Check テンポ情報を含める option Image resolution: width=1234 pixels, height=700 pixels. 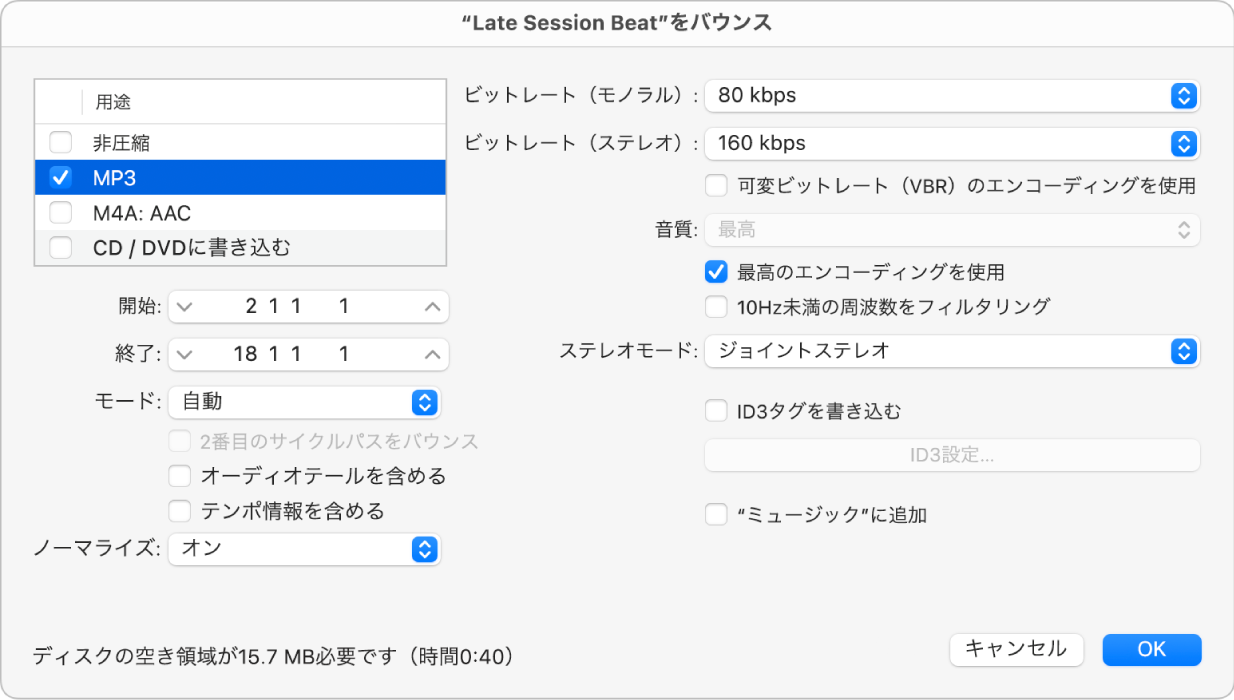[180, 511]
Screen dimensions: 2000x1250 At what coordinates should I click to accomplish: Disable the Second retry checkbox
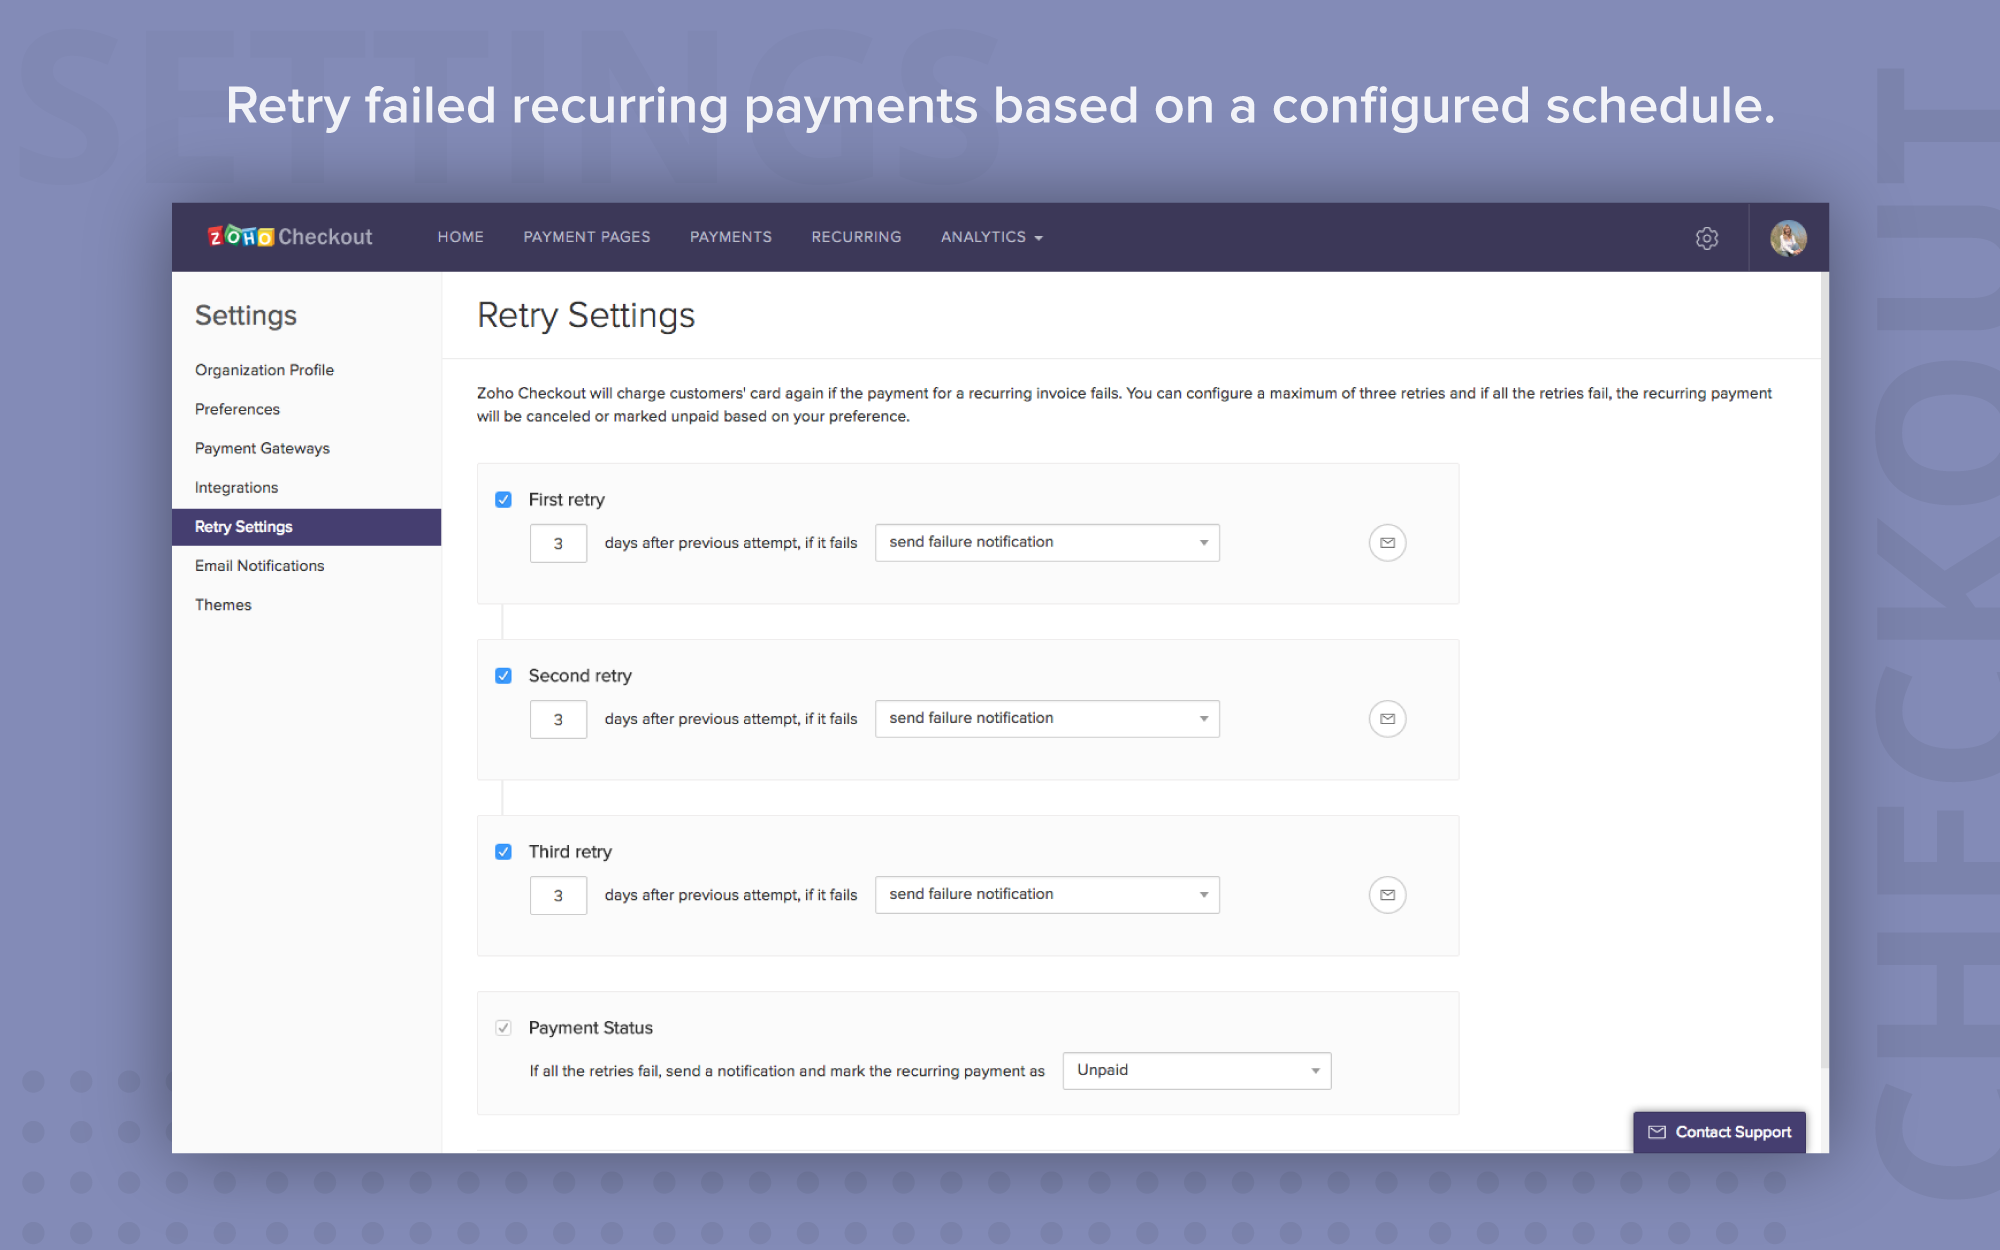click(503, 676)
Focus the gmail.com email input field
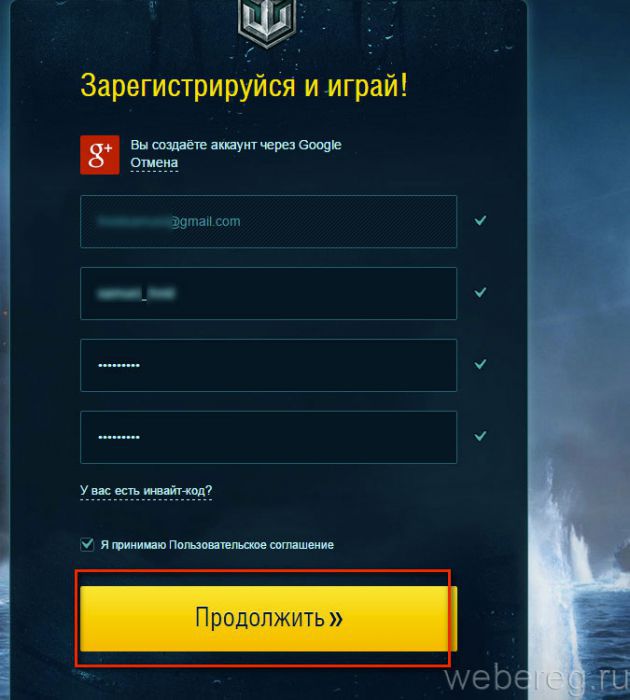The image size is (630, 700). pos(268,221)
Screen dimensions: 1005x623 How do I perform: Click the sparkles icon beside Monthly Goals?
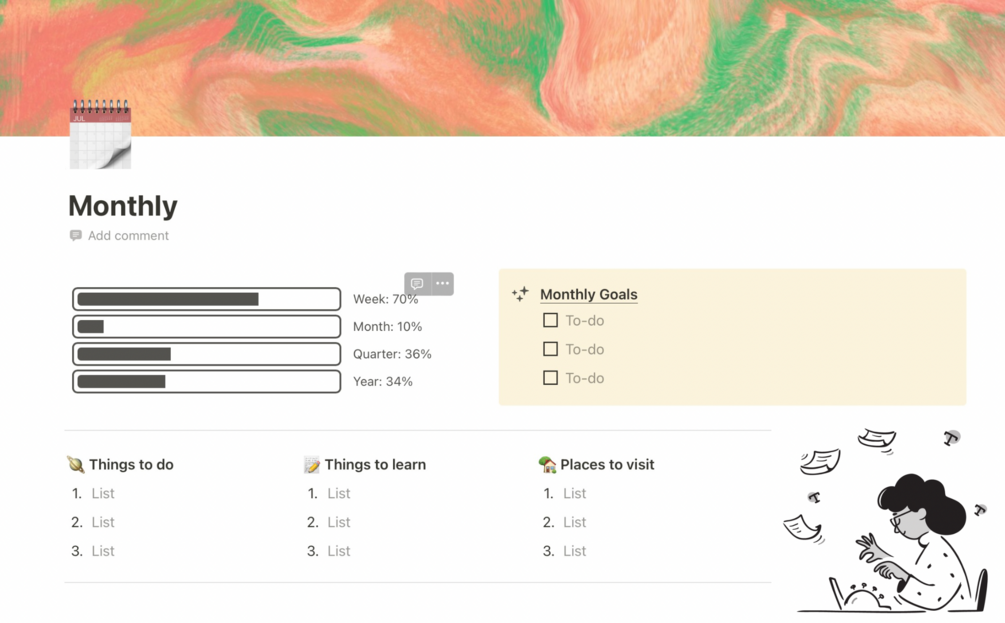tap(520, 294)
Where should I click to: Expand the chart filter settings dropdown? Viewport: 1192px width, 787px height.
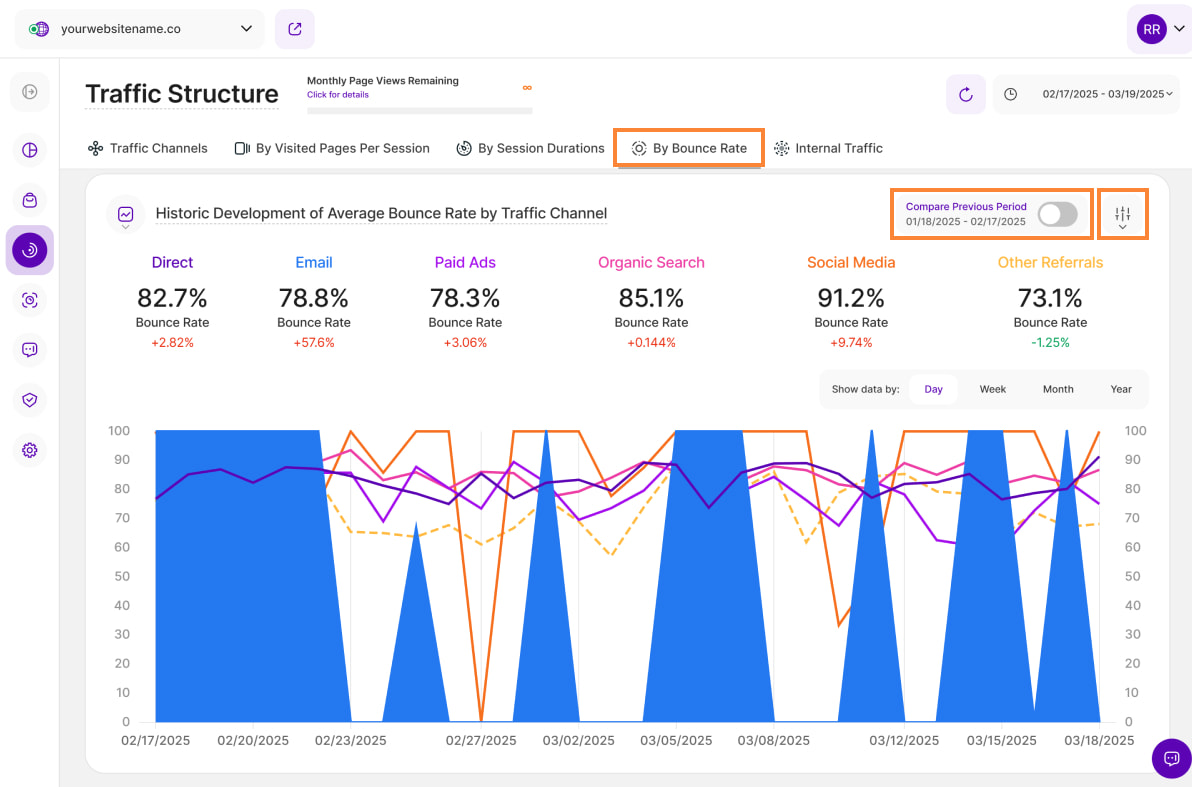(1122, 215)
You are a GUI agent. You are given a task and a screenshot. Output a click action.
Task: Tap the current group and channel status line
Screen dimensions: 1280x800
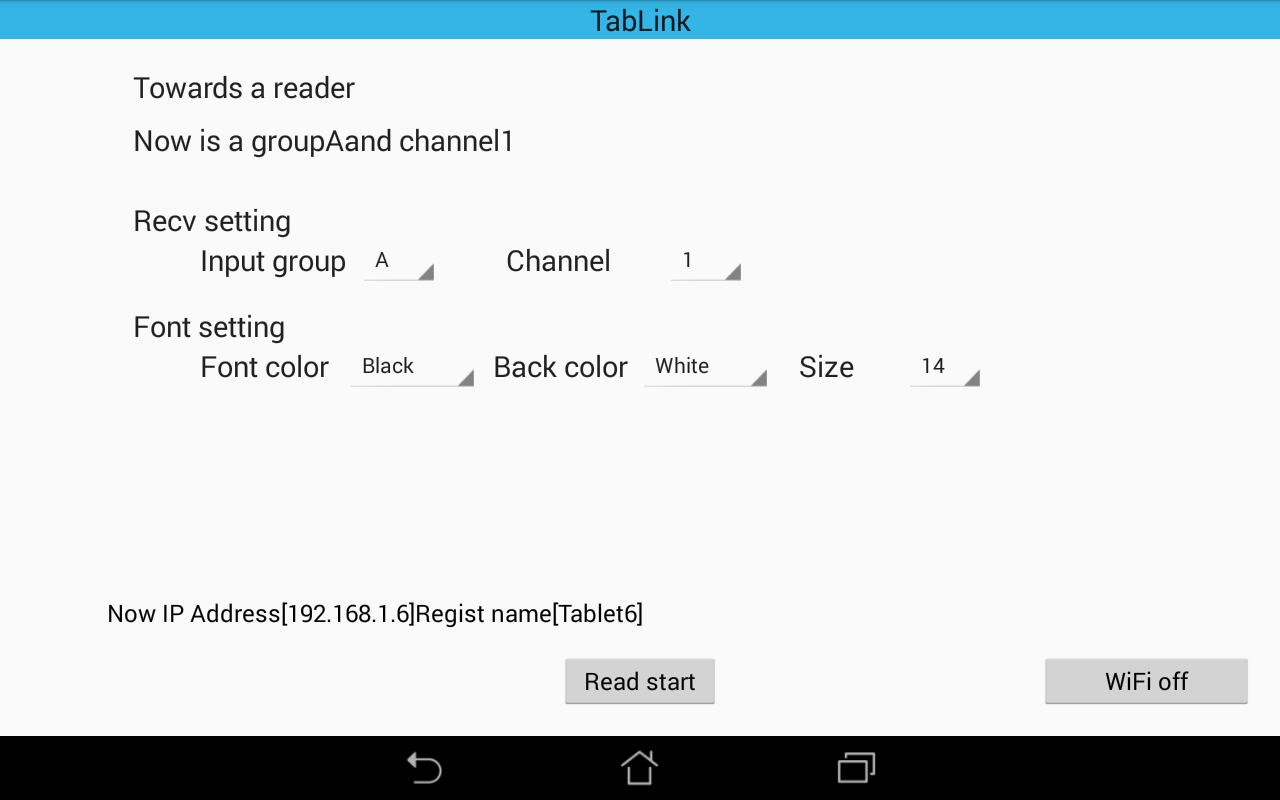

▶ What you need to do
Could you rewrite the material as a numbered list, starting with the line that contains "Focus the gmail.com email input field" and going through the end, with both ends included? Skip blank lines and leave out the pictures.

▶ Result for this exercise
1. Focus the gmail.com email input field
2. The image size is (630, 700). pos(268,221)
3. Screen dimensions: 1005x623 How do I perform: Click the sparkles icon beside Monthly Goals?
4. tap(520, 294)
5. Where should I click to: Expand the chart filter settings dropdown? Viewport: 1192px width, 787px height.
6. (1122, 215)
7. You are a GUI agent. You are given a task and a screenshot. Output a click action.
8. Task: Tap the current group and channel status line
9. Screen dimensions: 1280x800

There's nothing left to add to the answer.